### SELECTED PASSAGE
The Modi government may take credit for popularizing Unified Payments Interface (UPI) system cross India, originally conceptualized under the UPA government by Nandan Nilekani, former CEO of Infosys, who headed a committee that developed a framework for digital payments in India. 
Launched in 2016 by the BJP-led government after the National Payments Corporation of India (NPCI) -- a Reserve Bank of India (RBI) arm,which designed it -- it is known to have become particularly popular during the Covid phase, when even the touch of a rupee note was believed to be a vehicle to spread the deadly disease. 
However, ironically, in Modi's home state, Gujarat, where private shop keepers, including many thelevalas, use UPI as the  convenient method to accept payments, several government offices only prefer cash. My recent visit to the post office near the Vejalpur bus stop in Ahmedabad suggested that they don't keep UPI facility for payments even now, and I find, the same is the case with most post offices across the state, even India. 
I usually do not visit post offices, except for sending some speedposts. The Indian post office offers the cheapest way to send posts, which, I find, reach important cities, including Delhi, in two to three days. 
However, I must always carry cash, that too the exact amount to be paid for speedpost. If you offer a Rs 500 note for a Rs 41 payment, the staff would say they don't have change. You must provide a smaller denomination and Re 1 to match the exact payment, otherwise they will express their inability to process the post.
Sources tell me, while some post offices may have a UPI payment option, it is not widely available across all locations, and "technical issues" are cited as the reason for refusing to accept UPI payments. 
According to a post office source, past attempts to implement UPI payments in post offices have faced issues with static QR codes, leading to glitches and customer frustration. The India Post Payment Bank's "DakPay" app provides for UPI functionality, but it has not been implemented for reasons best known to the Government of India officials. A Google Play search for the app suggests, many people find the app as unusable. 
Though the India Post may have moved with time , adding an array of services beyond stamps and Speed Post, such as Aadhaar card updates, small savings schemes, life insurance schemes and many more, time seems to stand still in the post of offices continuing to function in old, dilapidated structures. 
Located at the dead end of a residential society in a room repaired building, very dark  inside, having little space for staff to operate freely, at the post office in Vejalpur, Ahmedabad, I found, people scrambling for coins to pay the exact amount.
Not that the India Post did not use the UPI system in the past. During the Covid phase, it did roll out UPI using what is called static QR technology for transactions, but following allegedly frequent glitches, it decided to withdraw it. Later, it switched from the static to the dynamic QR code technology, but customers find it hasn't been implemented, either. 
The reason cited is lack of monetary support for implementing the system as also refusal to train staff on how to operate it. An internet search suggests that  this is not only true of Ahmedabad but even such top IT hubs like Bengaluru and Pune.

### WHAT IS NEEDED
Can you reproduce the passage on UPI payments at India's post offices word for word, starting with "Launched in 2016" and going on through "state, even India."?

### DATASET RECORDS
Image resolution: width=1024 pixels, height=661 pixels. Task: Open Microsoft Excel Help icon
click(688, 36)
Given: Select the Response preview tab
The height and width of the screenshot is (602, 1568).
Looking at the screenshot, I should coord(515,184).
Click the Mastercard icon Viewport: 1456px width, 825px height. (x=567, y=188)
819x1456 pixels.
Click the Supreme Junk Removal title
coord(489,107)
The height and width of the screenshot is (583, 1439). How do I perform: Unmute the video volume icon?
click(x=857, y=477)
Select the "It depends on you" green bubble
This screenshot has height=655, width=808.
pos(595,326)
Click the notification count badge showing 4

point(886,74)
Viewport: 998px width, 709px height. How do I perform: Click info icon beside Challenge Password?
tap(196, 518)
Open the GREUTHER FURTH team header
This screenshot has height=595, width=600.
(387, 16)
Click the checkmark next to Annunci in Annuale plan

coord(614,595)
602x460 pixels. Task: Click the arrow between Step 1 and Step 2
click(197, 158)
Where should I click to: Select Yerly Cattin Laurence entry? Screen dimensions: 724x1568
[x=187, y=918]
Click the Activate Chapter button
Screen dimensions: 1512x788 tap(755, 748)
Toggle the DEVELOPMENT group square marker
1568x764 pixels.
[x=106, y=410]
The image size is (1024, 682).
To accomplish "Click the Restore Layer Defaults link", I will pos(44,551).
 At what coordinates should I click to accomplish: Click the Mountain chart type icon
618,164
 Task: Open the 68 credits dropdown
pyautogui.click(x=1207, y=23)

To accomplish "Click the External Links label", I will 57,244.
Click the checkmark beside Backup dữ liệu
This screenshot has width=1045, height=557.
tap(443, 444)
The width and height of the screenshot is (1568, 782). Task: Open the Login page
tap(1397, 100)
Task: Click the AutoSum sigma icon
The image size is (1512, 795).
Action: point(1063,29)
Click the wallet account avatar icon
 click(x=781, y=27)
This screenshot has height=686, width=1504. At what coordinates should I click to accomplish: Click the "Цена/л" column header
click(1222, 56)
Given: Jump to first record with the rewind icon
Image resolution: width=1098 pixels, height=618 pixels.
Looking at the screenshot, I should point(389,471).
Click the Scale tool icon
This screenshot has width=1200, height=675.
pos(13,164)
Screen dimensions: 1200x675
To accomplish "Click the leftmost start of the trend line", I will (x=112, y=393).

### EXERCISE ANSWER
Launched in 2016 by the BJP-led government after the National Payments Corporation of India (NPCI) -- a Reserve Bank of India (RBI) arm,which designed it -- it is known to have become particularly popular during the Covid phase, when even the touch of a rupee note was believed to be a vehicle to spread the deadly disease. 
However, ironically, in Modi's home state, Gujarat, where private shop keepers, including many thelevalas, use UPI as the  convenient method to accept payments, several government offices only prefer cash. My recent visit to the post office near the Vejalpur bus stop in Ahmedabad suggested that they don't keep UPI facility for payments even now, and I find, the same is the case with most post offices across the state, even India.